When Tomoyo returned, she was carrying a glass of ice water and a silver spoon resting in it. She smiled in a motherly way towards Maria.

/A cold spoon pressed to the eyes will reduce swelling, and I have something for the redness./ She said simply. She then concentrated on pressing the ice-cold spoon to Maria's eyes, and gradually their swelling went away. After that, Tomoyo gently instructed Maria to put in eye drops which made quick work of the redness, and expertly applied concealer to her face. Maria looked as if she hadn't been crying at all. Tomoyo smiled.

/There. I think you are all right to go out now. Do you need anything else, Miss Sandomere?/ Maria shook her head stiffly. Tomoyo gave a last smile and a comforting pat on the shoulder, and exited the room with the grace of a swan.

I profoundly was shocked at the scene that I had just witnessed. Everyone could tell point-blank that Maria was in love with Eriol, but for someone who almost owned Eriol for herself, Tomoyo had been as kind as a mother. Or a best friend. At that moment, I surrendered myself to the inevitable truth. It was Tomoyo who deserved Eriol, through her kindness and her saintliness and her beauty, as well as the thousand other good things about her. And Eriol loved her as the night loved the stars, the very moon herself. If Tomoyo had been callous or rude or vindictive, I could still find it in myself to hate her; she was an angel and there was nothing more to be said about it.
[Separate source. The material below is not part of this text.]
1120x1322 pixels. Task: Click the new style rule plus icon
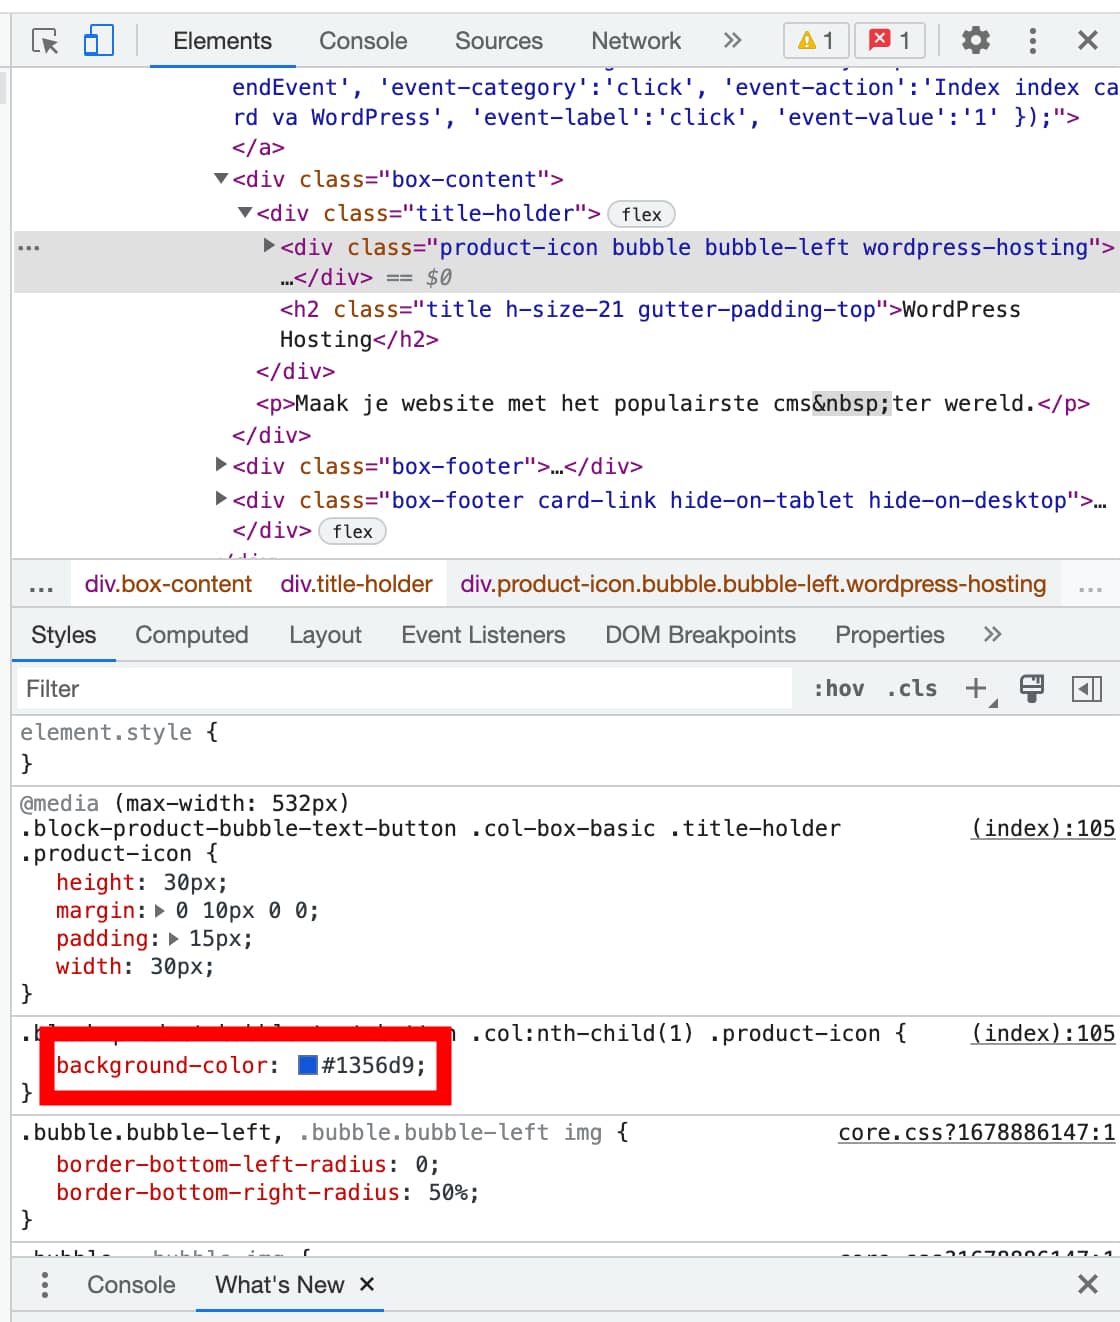coord(975,688)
I dragged Maria out of the room before she could start to cry again.

All through the elegant dinner of nine courses, appetizers, soup, a fish entrée, a meat entrée, a fowl entrée, garden salad, a cheese course, hot beverages, and dessert, I could eat little of anything except for my favorite dessert, white chocolate and rasberry cheesecake. I only sat there, in a silent, morose study of Eriol and Tomoyo, who sat near us. I could tell that every male within eyesight of Tomoyo was staring at her, or at least stealing long glances when their female companions were not looking. As a matter of fact, many of the women in the large banquet hall would sometimes just look at her for a moment. That was how very intoxicating she was, how very addictive. I wondered how Eriol felt.
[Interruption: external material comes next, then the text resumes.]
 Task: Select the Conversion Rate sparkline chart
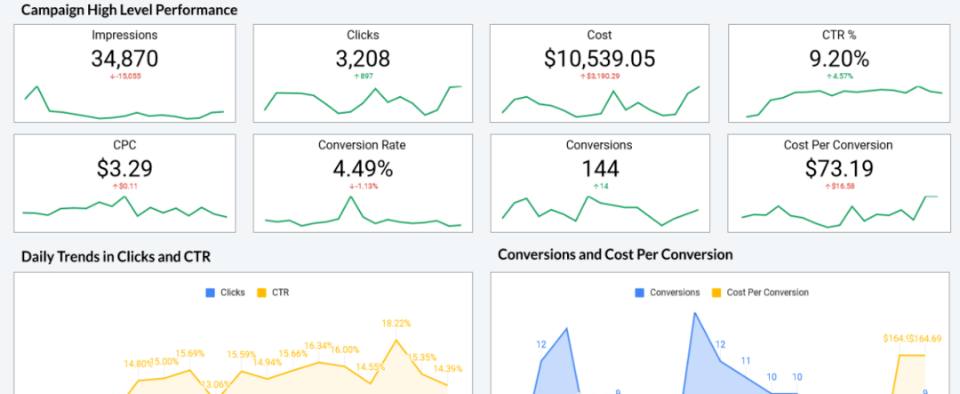tap(362, 212)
I looked to Eriol, and the proof of his love for her was reaffirmed once again, reaffirmed a thousand times every time he looked at her, every time he touched her. It was not especially noticeable, but sometimes it was there, in the way that he looked at her, or the way that he treated her. Like a princess. She was a princess in her own right, without need to have been born to it. Her radiance would have dimmed any other princess or queen anyway. Eriol looked so happy, even when he wasn't smiling. Though my heart was breaking and I was falling and falling into despair, there was something so breathtaking in their mutual love that I could not help but look on wistfully and wish for a love half as intense. Even then, I did not know that I might yet never receive that love, even if I loved that person with all my heart and soul.
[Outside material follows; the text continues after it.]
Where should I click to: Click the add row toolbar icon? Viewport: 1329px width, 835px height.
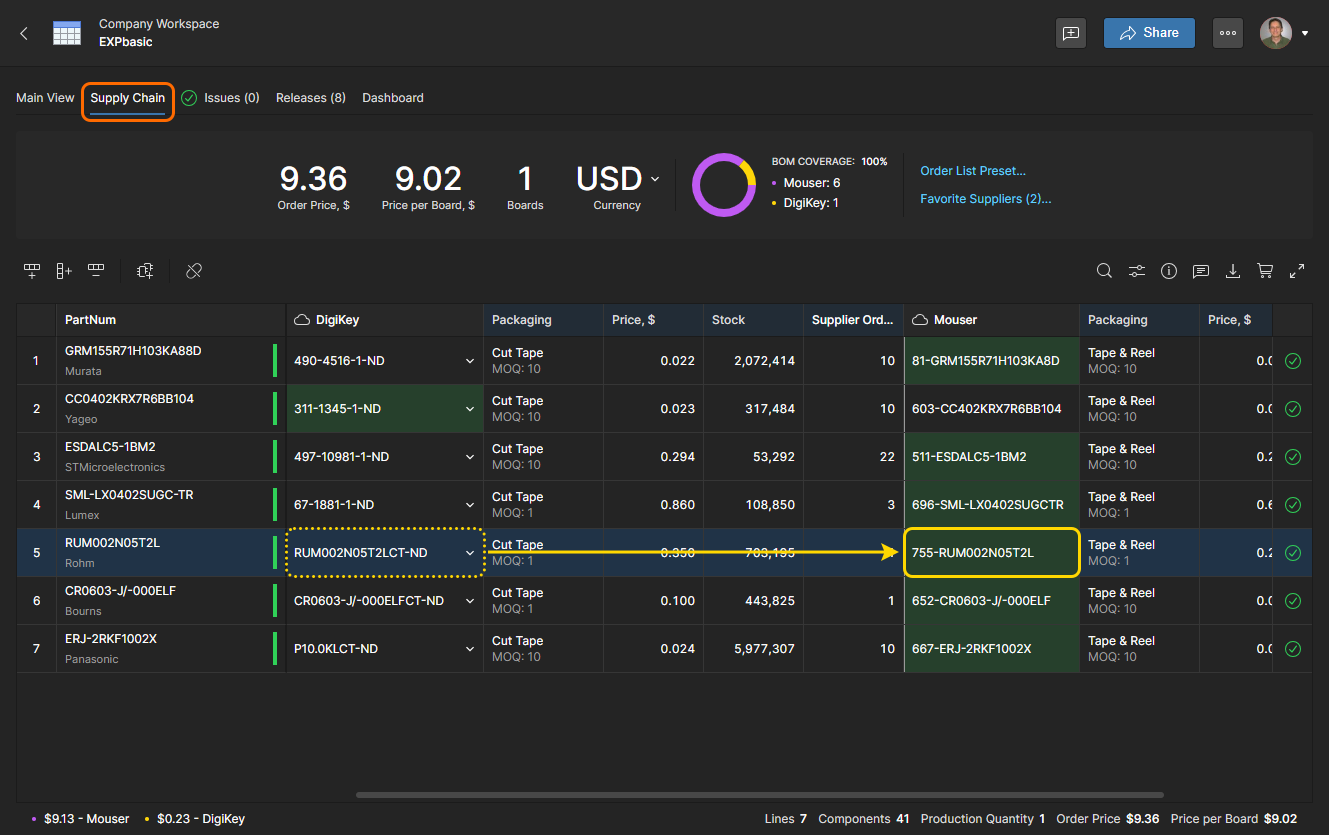tap(32, 270)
I think this plot is really nice. Thought out, for once. Yay! Of course, I do have many more parts to go. I bet you're wondering why Anna said that Eriol was her husband if she knows that he was so in love with Tomoyo, aren't you? Well its not like I'm going to say anything. I'll just let you ferment slowly for however long it takes for me to finish the story. Very slowly. I have been called evil many, many times, you know. Don't worry that I'm lacking. But thanks for your concern.